Work instruction
Only an exact copy of the records, from the line with "Task: Select the FPIE7=0 cookie row" through the last line, is wanted.

(Dataset items)
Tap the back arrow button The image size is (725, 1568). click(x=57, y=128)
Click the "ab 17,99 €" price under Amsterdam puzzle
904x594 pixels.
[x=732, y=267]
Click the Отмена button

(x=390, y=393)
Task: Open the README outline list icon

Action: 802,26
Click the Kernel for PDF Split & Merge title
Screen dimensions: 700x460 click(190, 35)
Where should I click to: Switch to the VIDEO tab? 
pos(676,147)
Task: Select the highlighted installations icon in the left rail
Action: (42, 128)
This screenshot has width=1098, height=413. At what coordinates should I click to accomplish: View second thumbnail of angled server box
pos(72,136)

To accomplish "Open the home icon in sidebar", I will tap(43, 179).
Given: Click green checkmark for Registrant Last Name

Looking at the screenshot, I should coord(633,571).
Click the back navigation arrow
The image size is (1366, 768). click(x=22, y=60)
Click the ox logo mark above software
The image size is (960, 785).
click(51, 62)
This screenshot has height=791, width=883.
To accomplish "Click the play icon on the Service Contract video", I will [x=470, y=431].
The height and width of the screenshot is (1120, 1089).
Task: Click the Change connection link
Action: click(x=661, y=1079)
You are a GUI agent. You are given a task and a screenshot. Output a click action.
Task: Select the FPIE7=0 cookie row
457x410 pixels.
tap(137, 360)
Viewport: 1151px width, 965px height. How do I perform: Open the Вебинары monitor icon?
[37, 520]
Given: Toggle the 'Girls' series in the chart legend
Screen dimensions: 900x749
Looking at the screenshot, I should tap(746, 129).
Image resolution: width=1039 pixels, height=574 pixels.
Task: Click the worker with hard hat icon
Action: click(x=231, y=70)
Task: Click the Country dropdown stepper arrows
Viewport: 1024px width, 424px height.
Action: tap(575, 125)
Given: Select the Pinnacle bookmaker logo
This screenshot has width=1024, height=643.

Answer for the task
Task: Select the FPIE7=0 cookie row
457x410 pixels.
tap(137, 360)
Viewport: 1151px width, 965px height. How do I perform: Open the Вебинары monitor icon?
[37, 520]
Given: Toggle the 'Girls' series in the chart legend
Screen dimensions: 900x749
Looking at the screenshot, I should tap(746, 129).
Image resolution: width=1039 pixels, height=574 pixels.
Task: Click the worker with hard hat icon
Action: click(x=231, y=70)
Task: Click the Country dropdown stepper arrows
Viewport: 1024px width, 424px height.
Action: tap(575, 125)
Given: Select the Pinnacle bookmaker logo
This screenshot has width=1024, height=643.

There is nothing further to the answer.